• _Extrait du texte_
★ ★ ★ ★ ★

1Novo millennion ineunte, Jean-Paul II, 2001, n° 49

 


Livre d'Ézéchiel 34,11-12.15-17.
Parole du Seigneur Dieu : Maintenant, j'irai moi-même à la recherche de mes brebis, et je veillerai sur elles.
Comme un berger veille sur les brebis de son troupeau quand elles sont dispersées, ainsi je veillerai sur mes brebis, et j'irai les délivrer dans tous les endroits où elles ont été dispersées un jour de brouillard et d'obscurité.
C'est moi qui ferai paître mon troupeau, et c'est moi qui le ferai reposer, déclare le Seigneur Dieu.
La brebis perdue, je la chercherai ; l'égarée, je la ramènerai. Celle qui est blessée, je la soignerai. Celle qui est faible, je lui rendrai des forces. Celle qui est grasse et vigoureuse, je la garderai, je la ferai paître avec justice.

★ ★ ★ ★ ★

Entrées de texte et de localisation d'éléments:

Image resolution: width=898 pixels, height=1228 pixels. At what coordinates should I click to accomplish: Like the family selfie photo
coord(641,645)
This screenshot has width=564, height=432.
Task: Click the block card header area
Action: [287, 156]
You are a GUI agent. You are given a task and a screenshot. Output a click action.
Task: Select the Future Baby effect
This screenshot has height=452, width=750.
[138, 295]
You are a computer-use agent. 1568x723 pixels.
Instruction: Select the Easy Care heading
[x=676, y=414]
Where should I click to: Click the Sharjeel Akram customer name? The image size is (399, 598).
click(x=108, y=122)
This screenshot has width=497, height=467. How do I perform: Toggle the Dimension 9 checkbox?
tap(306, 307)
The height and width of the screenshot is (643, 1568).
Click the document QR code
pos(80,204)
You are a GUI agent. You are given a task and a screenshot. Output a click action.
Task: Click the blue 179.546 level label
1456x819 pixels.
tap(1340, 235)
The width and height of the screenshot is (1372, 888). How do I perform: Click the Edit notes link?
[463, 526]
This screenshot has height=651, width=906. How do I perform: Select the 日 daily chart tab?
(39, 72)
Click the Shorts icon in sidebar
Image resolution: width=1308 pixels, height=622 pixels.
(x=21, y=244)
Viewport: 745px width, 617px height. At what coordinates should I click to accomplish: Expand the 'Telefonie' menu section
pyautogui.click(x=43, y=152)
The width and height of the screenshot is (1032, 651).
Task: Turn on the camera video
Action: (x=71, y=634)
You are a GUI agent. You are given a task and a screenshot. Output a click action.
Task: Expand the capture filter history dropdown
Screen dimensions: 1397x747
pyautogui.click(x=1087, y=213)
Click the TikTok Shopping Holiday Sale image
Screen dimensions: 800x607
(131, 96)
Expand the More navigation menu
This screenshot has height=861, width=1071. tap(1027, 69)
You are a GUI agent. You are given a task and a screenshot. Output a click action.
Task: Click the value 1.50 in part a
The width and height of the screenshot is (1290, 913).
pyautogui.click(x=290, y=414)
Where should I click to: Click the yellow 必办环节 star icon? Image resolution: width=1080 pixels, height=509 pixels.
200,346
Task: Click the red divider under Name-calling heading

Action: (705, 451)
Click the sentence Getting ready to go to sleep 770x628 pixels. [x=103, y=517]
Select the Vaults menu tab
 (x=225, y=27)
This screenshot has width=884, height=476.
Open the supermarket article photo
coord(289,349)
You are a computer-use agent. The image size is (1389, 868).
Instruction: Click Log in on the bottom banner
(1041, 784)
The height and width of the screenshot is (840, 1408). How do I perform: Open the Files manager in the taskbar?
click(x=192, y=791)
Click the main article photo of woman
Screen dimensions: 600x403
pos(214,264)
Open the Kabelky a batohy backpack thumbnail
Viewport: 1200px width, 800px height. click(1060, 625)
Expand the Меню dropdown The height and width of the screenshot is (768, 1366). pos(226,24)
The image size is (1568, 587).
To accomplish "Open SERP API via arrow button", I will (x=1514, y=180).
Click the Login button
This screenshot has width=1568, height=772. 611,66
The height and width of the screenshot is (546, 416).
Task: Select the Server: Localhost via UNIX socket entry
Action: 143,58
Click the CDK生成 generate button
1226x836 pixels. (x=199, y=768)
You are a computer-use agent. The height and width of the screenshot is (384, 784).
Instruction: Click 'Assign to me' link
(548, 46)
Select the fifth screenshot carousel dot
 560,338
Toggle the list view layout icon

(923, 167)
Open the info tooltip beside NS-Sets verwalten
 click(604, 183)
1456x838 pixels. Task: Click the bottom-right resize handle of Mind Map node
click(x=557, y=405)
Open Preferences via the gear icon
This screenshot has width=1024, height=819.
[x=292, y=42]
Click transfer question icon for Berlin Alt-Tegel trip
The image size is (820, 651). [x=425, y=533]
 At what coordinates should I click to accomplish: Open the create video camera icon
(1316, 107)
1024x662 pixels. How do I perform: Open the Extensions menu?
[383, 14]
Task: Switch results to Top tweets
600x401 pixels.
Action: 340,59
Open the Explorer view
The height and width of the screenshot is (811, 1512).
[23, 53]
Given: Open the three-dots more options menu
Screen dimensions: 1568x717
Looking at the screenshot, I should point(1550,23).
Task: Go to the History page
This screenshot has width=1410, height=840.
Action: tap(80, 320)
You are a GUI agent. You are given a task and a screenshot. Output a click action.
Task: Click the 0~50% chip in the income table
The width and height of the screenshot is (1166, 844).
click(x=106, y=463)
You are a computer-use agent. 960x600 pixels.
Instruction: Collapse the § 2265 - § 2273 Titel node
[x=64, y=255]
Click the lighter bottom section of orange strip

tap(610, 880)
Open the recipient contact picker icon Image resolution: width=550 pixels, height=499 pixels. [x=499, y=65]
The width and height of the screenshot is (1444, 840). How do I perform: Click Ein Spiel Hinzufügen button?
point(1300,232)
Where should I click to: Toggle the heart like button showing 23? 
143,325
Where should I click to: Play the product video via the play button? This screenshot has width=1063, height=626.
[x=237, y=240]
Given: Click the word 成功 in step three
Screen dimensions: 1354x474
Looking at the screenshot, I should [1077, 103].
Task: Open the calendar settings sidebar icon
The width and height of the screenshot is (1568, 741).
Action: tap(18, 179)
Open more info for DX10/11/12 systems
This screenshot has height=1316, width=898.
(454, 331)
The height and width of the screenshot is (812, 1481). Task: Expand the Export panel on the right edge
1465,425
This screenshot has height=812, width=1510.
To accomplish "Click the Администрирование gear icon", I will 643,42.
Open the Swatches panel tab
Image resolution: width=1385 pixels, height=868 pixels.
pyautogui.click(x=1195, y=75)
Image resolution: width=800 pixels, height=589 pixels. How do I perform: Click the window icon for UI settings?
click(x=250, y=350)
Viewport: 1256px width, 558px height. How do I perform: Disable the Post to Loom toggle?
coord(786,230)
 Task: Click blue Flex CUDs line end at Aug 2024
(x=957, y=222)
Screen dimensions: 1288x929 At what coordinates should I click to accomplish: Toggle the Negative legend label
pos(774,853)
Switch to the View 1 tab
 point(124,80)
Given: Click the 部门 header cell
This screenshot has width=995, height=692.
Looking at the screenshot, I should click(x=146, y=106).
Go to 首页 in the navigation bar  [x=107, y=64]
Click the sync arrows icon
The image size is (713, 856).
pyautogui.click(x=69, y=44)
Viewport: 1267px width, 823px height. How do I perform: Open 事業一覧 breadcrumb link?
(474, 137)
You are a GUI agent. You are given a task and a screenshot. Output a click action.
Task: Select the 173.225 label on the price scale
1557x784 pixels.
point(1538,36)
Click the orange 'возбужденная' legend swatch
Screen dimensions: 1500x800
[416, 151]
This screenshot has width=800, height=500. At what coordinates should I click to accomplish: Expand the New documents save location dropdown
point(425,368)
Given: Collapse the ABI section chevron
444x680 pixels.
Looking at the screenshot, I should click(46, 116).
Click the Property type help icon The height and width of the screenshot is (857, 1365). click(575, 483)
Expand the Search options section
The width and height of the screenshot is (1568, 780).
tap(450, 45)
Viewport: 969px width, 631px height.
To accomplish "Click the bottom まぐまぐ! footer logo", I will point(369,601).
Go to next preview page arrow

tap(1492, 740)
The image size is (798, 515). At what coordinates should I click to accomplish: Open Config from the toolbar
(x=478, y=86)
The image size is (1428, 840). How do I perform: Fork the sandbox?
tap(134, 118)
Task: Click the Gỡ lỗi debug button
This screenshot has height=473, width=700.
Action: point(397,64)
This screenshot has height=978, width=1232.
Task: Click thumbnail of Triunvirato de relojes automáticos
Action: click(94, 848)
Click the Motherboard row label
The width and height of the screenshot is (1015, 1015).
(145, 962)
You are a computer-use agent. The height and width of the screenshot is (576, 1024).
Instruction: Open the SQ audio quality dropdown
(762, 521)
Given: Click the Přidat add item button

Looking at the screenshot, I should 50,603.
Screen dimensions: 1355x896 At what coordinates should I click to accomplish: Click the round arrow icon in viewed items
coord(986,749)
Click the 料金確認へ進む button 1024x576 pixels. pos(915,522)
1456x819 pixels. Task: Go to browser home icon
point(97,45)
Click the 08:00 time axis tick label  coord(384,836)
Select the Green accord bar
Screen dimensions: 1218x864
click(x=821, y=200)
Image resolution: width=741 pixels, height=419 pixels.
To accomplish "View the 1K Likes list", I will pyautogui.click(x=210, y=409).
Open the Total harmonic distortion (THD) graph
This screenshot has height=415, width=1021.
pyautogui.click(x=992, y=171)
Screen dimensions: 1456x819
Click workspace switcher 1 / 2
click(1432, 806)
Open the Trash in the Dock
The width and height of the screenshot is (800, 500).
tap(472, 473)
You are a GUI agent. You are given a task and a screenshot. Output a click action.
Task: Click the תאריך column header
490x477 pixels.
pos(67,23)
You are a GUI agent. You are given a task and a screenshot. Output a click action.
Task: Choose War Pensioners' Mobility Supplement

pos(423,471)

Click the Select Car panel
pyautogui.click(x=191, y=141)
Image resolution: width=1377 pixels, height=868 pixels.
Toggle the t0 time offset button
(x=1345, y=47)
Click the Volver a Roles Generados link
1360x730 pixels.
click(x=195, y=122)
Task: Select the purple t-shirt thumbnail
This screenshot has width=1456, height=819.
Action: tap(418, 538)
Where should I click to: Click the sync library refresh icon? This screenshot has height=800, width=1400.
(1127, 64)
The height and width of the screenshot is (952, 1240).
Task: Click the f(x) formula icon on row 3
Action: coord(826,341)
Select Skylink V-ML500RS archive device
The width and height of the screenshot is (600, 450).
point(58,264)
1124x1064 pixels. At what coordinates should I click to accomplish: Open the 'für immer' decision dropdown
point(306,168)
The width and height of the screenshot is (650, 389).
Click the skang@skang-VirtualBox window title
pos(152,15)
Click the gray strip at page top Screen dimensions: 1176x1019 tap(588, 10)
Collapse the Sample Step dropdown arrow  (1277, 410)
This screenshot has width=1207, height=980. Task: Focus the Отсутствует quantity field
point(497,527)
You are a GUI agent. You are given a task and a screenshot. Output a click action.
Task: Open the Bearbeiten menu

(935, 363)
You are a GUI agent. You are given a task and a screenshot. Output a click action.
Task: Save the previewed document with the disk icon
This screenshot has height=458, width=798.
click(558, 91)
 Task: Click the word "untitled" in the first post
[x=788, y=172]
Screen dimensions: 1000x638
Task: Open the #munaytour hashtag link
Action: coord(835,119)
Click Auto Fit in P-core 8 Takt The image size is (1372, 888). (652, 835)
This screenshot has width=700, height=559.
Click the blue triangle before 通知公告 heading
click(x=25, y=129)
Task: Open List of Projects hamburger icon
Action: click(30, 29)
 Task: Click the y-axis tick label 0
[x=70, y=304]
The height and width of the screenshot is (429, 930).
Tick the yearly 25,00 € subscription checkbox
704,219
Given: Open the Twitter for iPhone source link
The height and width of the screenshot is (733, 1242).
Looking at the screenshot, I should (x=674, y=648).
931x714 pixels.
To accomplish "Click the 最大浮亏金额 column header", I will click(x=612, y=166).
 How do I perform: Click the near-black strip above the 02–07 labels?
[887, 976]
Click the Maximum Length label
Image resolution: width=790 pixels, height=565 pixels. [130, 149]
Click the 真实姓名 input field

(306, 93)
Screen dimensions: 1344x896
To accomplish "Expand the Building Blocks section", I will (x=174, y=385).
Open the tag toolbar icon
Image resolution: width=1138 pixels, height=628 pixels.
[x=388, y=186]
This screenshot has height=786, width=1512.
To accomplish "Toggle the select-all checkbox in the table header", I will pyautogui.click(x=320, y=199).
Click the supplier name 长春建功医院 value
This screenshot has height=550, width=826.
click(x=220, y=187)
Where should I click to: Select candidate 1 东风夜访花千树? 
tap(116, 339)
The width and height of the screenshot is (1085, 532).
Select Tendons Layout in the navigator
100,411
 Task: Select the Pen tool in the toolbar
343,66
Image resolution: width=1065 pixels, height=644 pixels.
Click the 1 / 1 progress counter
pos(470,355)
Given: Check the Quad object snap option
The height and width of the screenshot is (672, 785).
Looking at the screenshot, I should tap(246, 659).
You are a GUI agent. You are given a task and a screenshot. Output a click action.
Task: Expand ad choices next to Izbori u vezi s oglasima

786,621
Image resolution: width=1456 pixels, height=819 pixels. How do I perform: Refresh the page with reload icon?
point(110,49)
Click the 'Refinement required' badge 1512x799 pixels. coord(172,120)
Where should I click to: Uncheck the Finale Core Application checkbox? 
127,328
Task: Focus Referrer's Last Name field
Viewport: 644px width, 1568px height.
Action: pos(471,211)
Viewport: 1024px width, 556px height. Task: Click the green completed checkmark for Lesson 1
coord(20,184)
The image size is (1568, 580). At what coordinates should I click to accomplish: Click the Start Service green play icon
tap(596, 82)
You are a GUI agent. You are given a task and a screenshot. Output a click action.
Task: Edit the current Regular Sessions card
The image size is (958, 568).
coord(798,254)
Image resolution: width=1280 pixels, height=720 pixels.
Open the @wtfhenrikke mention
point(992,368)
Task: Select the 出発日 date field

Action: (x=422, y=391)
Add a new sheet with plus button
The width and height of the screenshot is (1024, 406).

★ ★ ★ ★ ★

• _Objectifs_
1 – Répondez aux questions suivantes sur le passage d'Ézéchiel :
(a) Quel jour les brebis ont-elles été dispersées ?
(b) Outre le faire paître, que fera le Seigneur Dieu de son troupeau ?
(c) Que fera-t-il de la brebis blessée ?
2 – Extrayez, s'il vous plaît, du passage d'Ézéchiel tout ce qui va de « C'est moi qui ferai » jusqu'à « paître avec justice. ».

• _Solutions par tâche_
1 –
(a) Un jour de brouillard et d'obscurité.
(b) Il le fera reposer.
(c) Il la soignera.

2 –
C'est moi qui ferai paître mon troupeau, et c'est moi qui le ferai reposer, déclare le Seigneur Dieu.
La brebis perdue, je la chercherai ; l'égarée, je la ramènerai. Celle qui est blessée, je la soignerai. Celle qui est faible, je lui rendrai des forces. Celle qui est grasse et vigoureuse, je la garderai, je la ferai paître avec justice.